China has seized the global patent crown. More new inventions were filed in the country than anywhere else in the world in 2011 – the first time it has surpassed both the United States and Japan in the World Intellectual Property Organisation's (WIPO) rankings. Though mass-manufacturing of patents merits skepticism, it could also produce some good ideas.
As recent battles between Samsung and Apple show, an aggressive approach to intellectual property has become the norm. China's reputation is as a manufacturer, not an innovator. But if boffins lay claim to technologies that become industry standards, the country could become a force in sectors such as digital communications.

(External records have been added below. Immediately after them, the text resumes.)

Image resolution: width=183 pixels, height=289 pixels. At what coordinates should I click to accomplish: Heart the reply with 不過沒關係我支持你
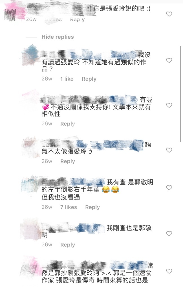coord(169,105)
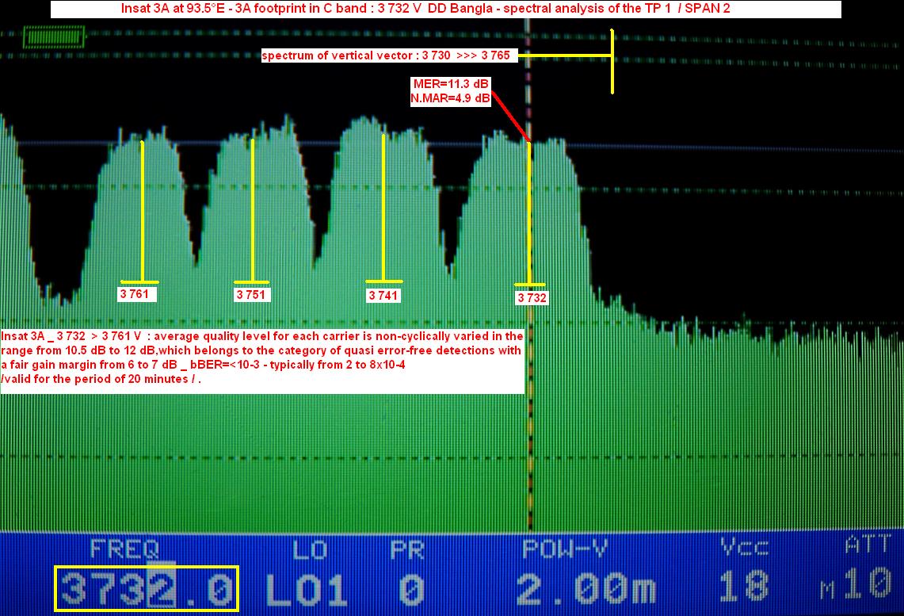Click the small M indicator beside ATT

coord(828,589)
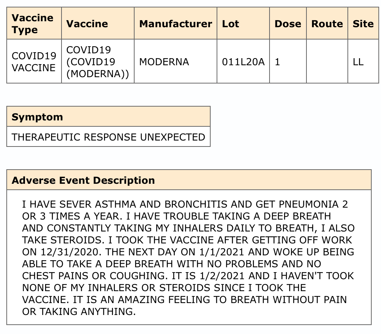Click the final line OR TAKING ANYTHING
Viewport: 381px width, 334px height.
coord(79,311)
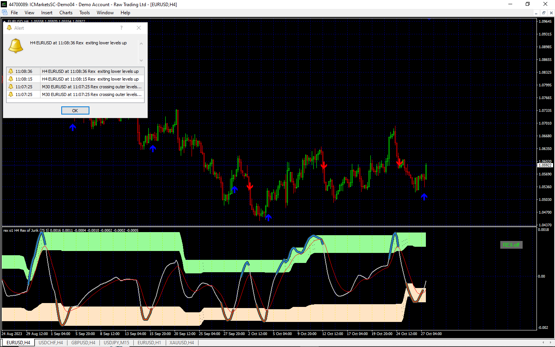
Task: Restore the EURUSD,H4 chart child window
Action: [544, 13]
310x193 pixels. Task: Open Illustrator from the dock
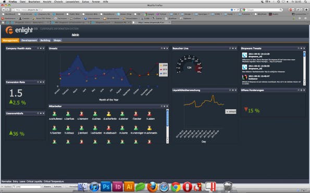coord(129,186)
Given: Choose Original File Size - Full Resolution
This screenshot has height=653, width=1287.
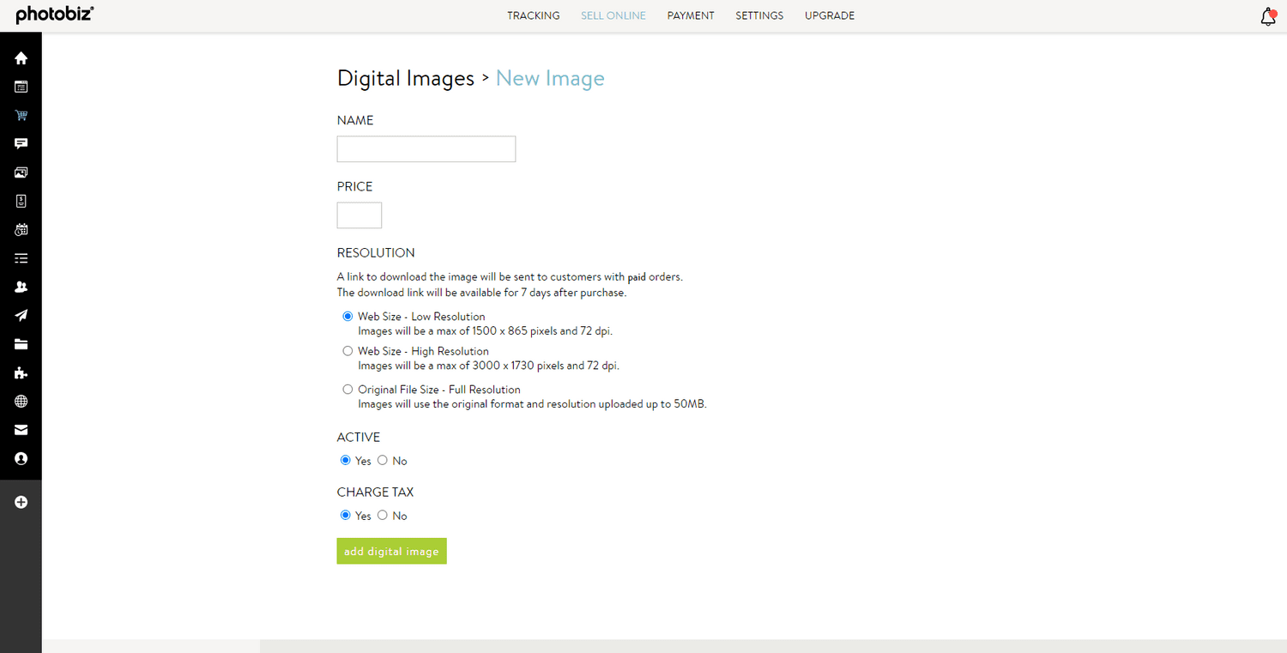Looking at the screenshot, I should 347,389.
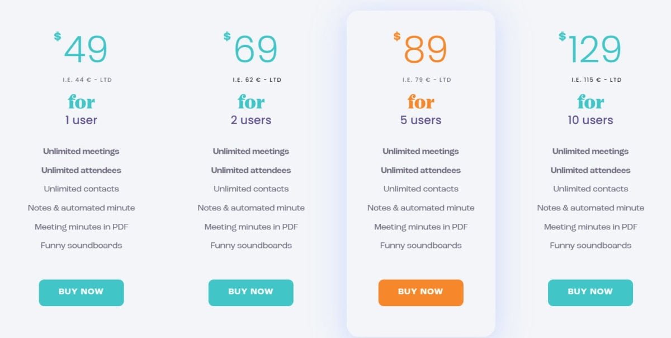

Cynics suggest China's patent rush is about quantity, not quality. Government targets and subsidies encourage inventors to register any old idea: they can receive funding to file an application regardless of whether or not the patent is subsequently granted.
The numbers offer some support for this view. China still lags behind Japan and the United States in terms of the number of patents actually granted in 2011. Moreover, Chinese inventors filed – and were granted – relatively few patents overseas.
Yet it's also possible that the figures don't show the full extent of China's recent rise. It can take three to four years for domestic patent applications to be granted. Applications for overseas patents can be filed as much as a year after the original filing at home, and could take even longer to show up in the data. Besides, as Chinese companies are less internationally active than their Japanese and U.S. peers, they don't have the same motivation to defend intellectual property abroad – at least for now.
Chinese companies that are operating globally do seem to think their ideas are worth protecting. In 2011 ZTE, the Chinese telecom equipment manufacturer, made more applications than any other company in the world under the Patent Cooperation Treaty – the system used to file multiple overseas applications simultaneously. Domestic rival Huawei ranked third. Korea's Samsung Electronics lagged behind in 15th place.
True, filing patents do not guarantee innovation or commercial success: Apple has changed the face of technology despite owning very few patents. China's patent blitz will inevitably produce duds – but may also deliver some gems.